Rows showing where targets appear:

:::::

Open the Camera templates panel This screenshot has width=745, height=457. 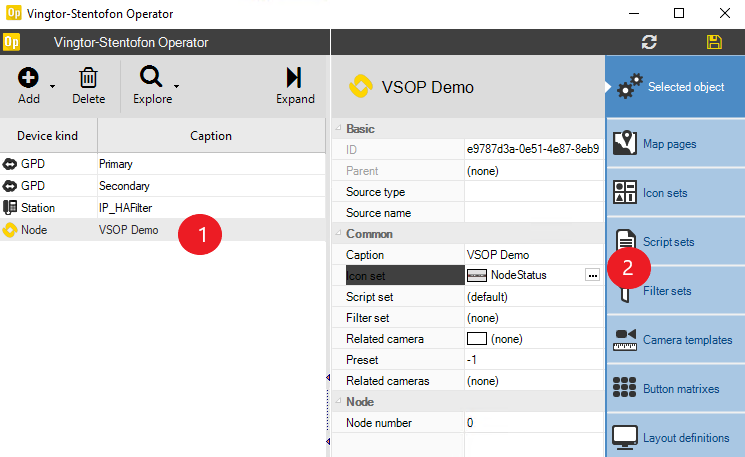(x=675, y=340)
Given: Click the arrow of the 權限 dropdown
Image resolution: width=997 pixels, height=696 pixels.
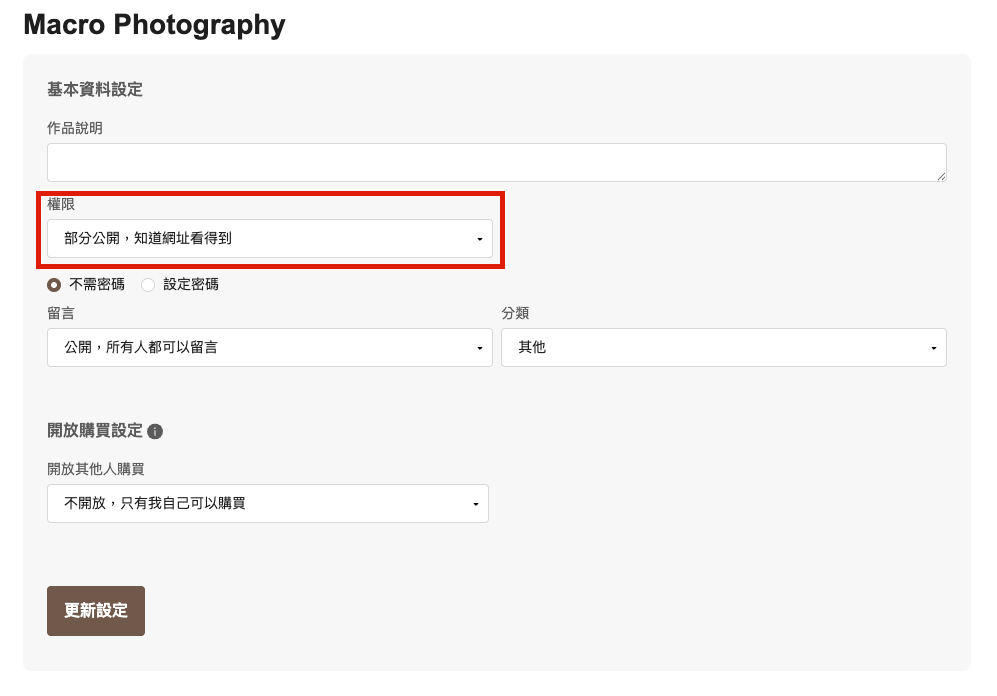Looking at the screenshot, I should pos(479,239).
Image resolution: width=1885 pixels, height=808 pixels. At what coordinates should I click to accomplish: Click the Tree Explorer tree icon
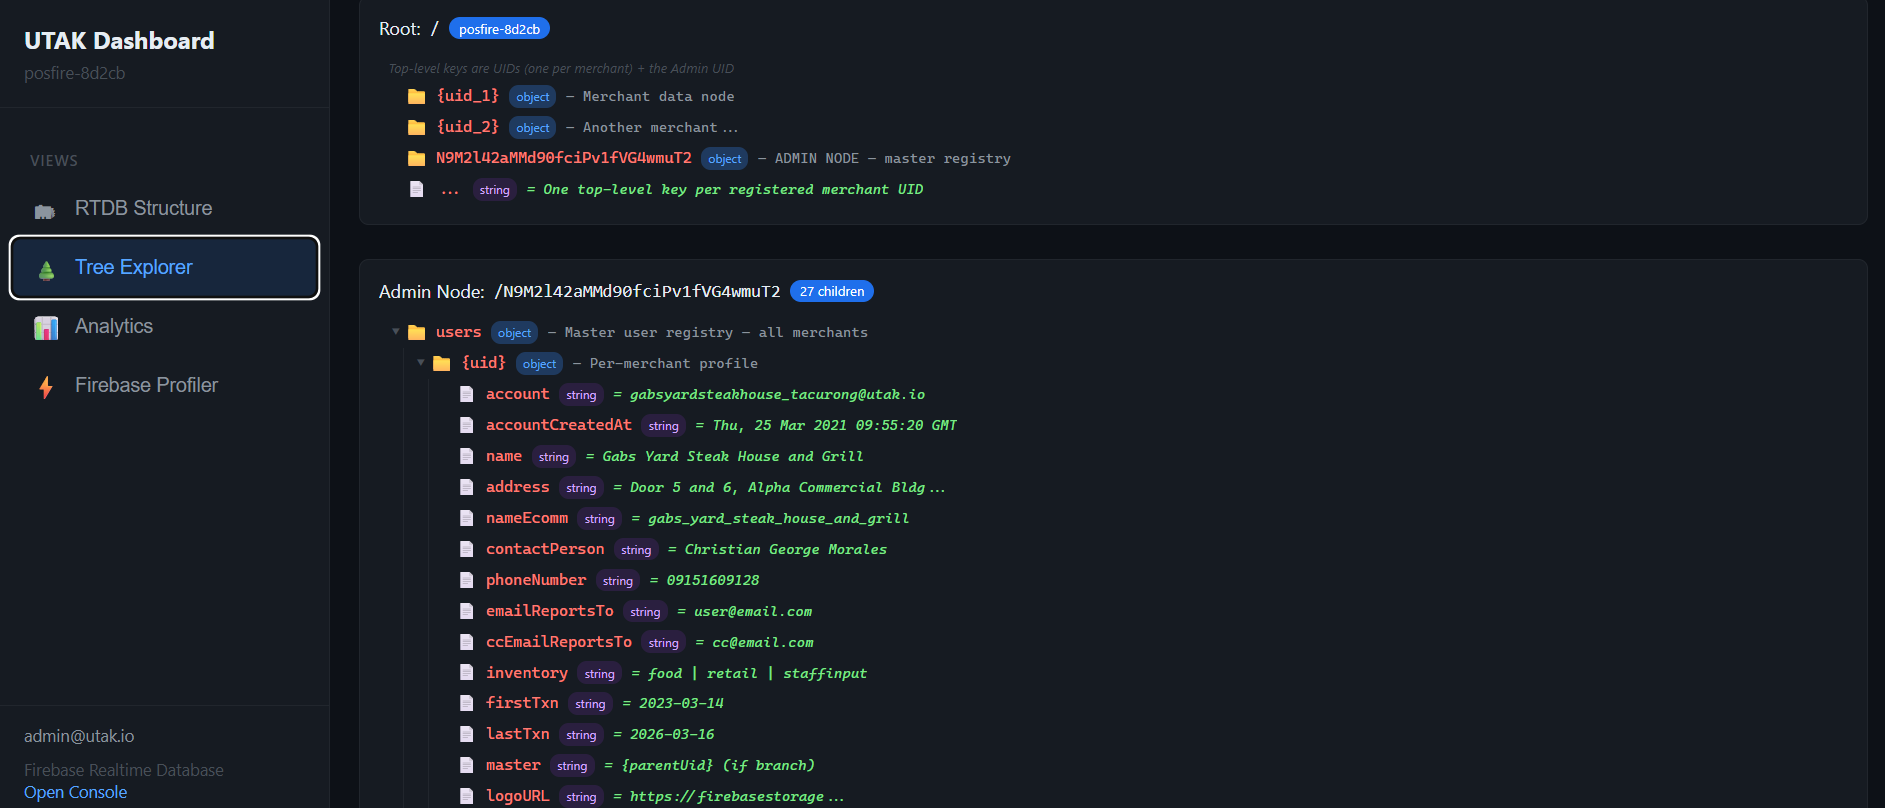click(x=46, y=269)
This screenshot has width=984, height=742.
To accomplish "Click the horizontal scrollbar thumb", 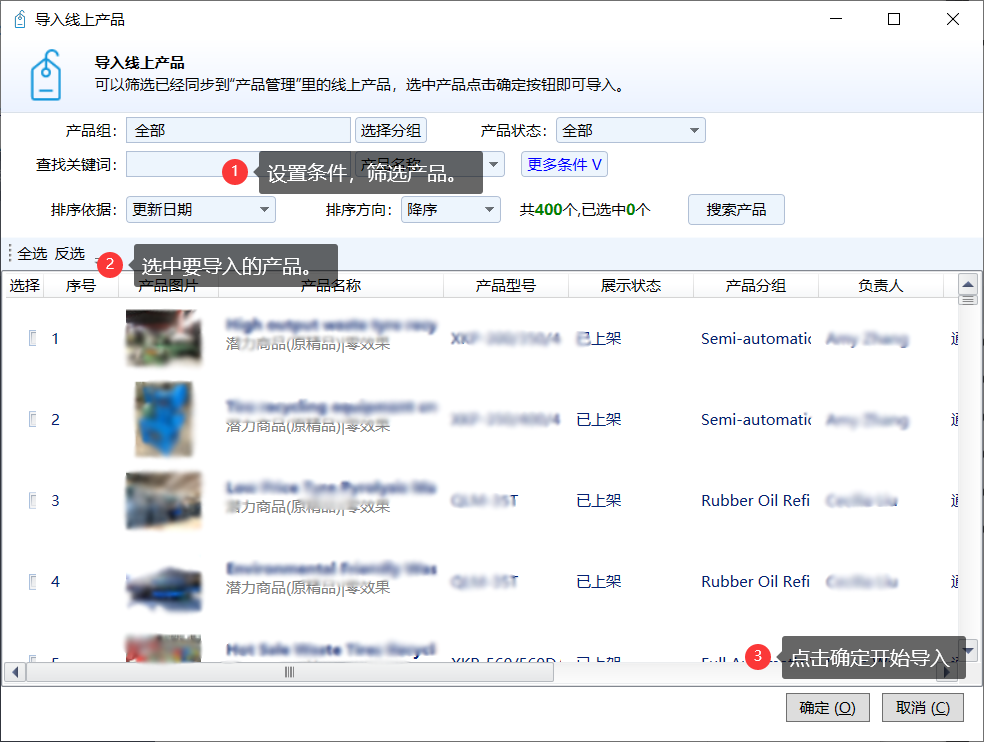I will tap(290, 673).
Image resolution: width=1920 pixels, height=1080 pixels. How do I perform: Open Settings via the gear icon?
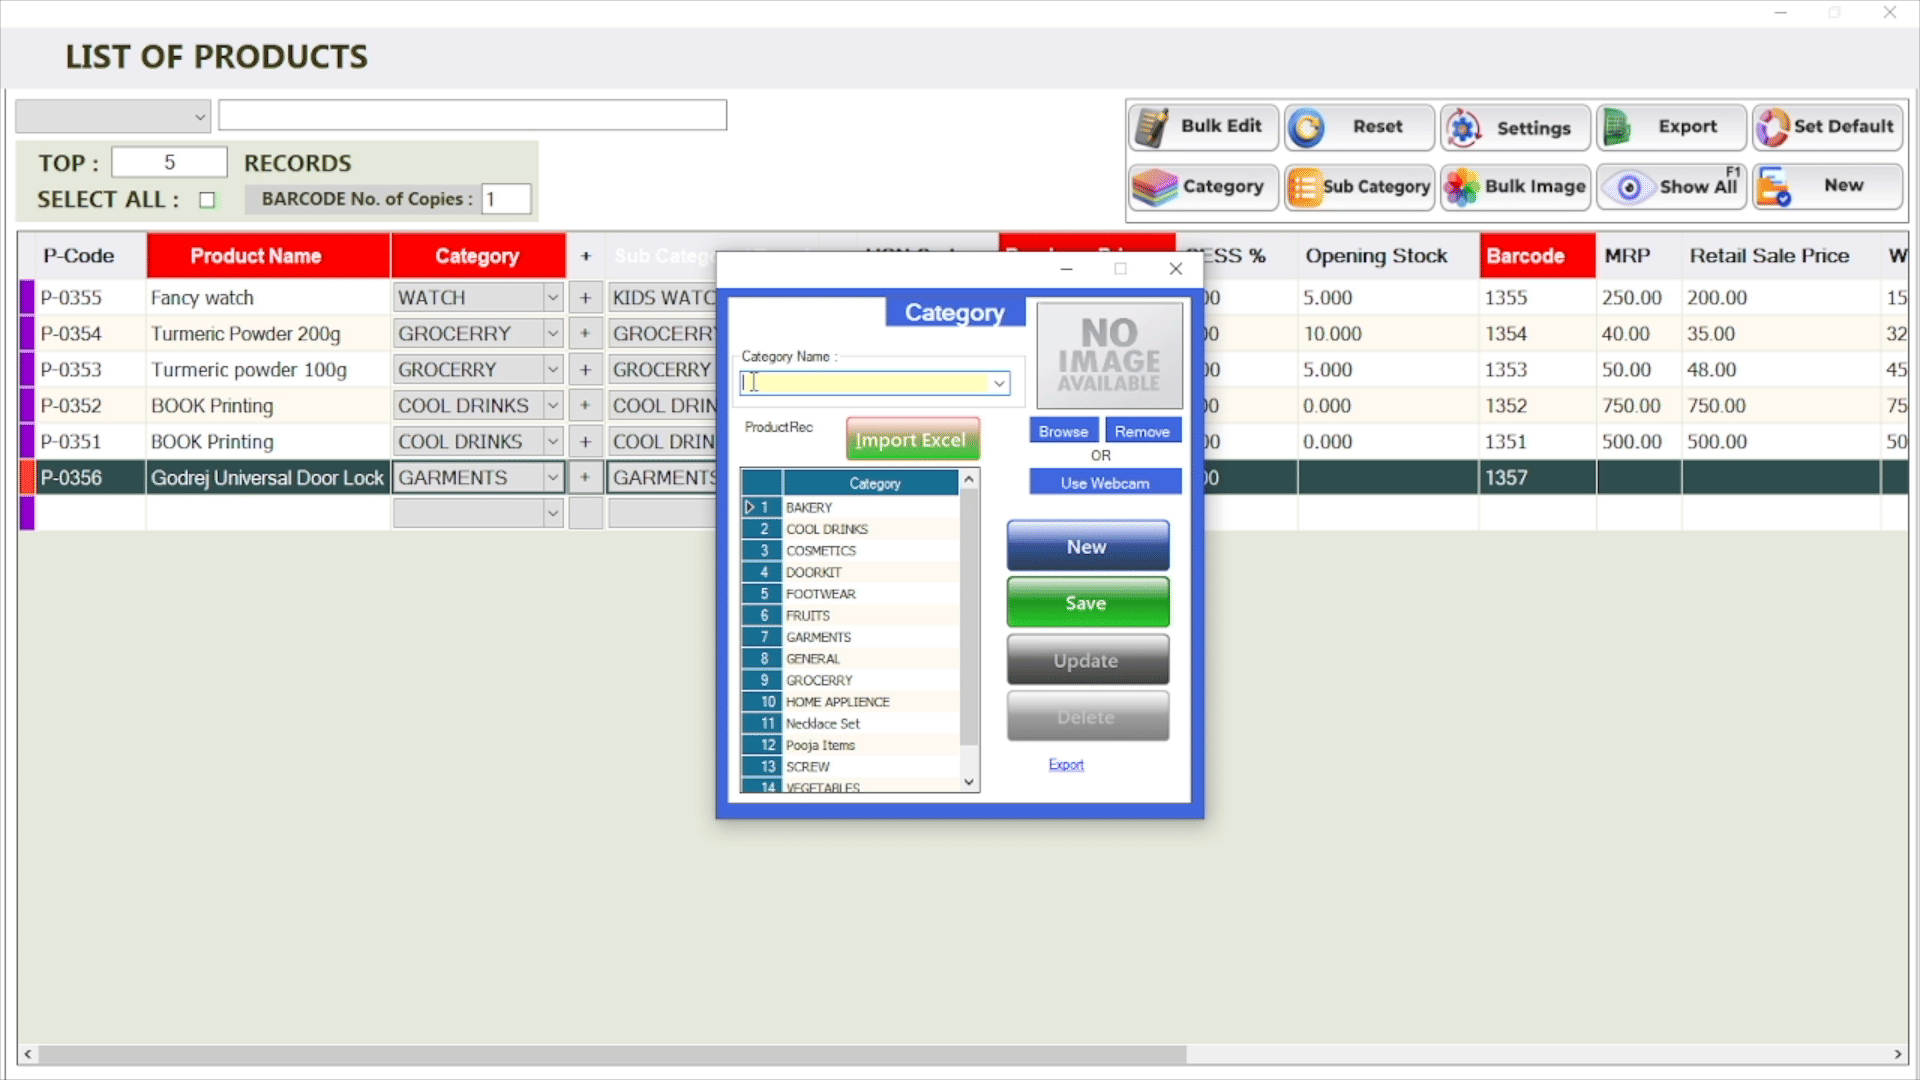point(1464,128)
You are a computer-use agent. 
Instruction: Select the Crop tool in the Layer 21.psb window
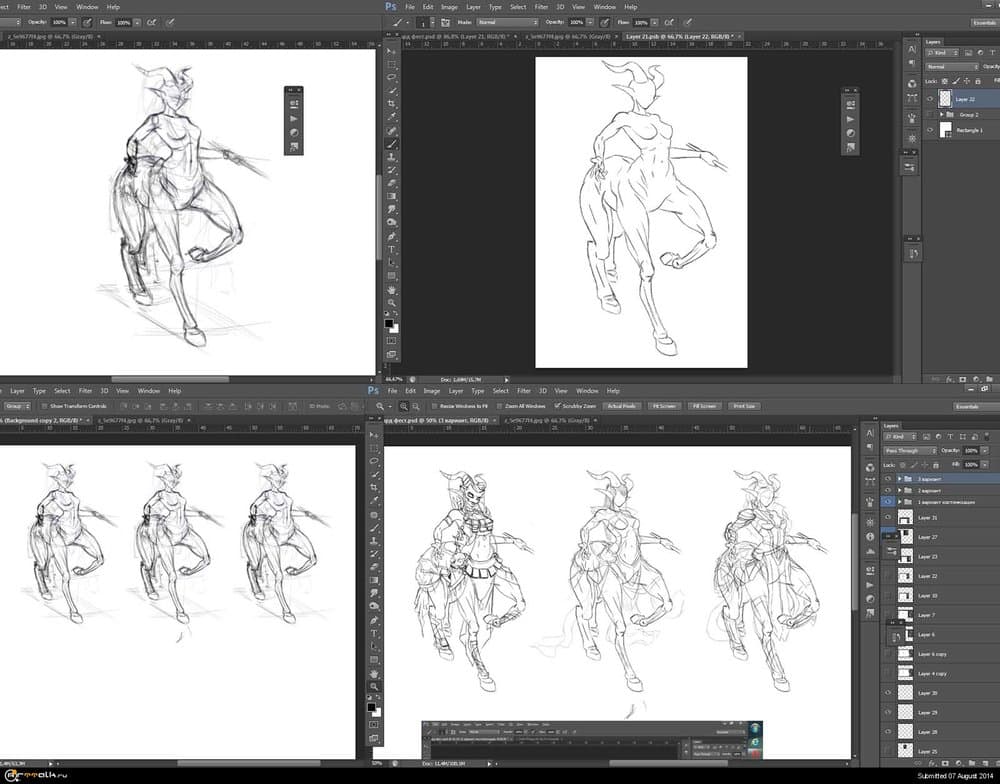[x=391, y=104]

:::::

Task prompt » Return everything from the line containing "Image resolution: width=1920" down to the end of the listing, word for word, with the pictures left out.

Answer to the problem »
Image resolution: width=1920 pixels, height=1080 pixels. How do I perform: Open Settings via the gear icon?
point(1464,128)
You are a computer-use agent. 
Instruction: Select the Crop tool in the Layer 21.psb window
[x=391, y=104]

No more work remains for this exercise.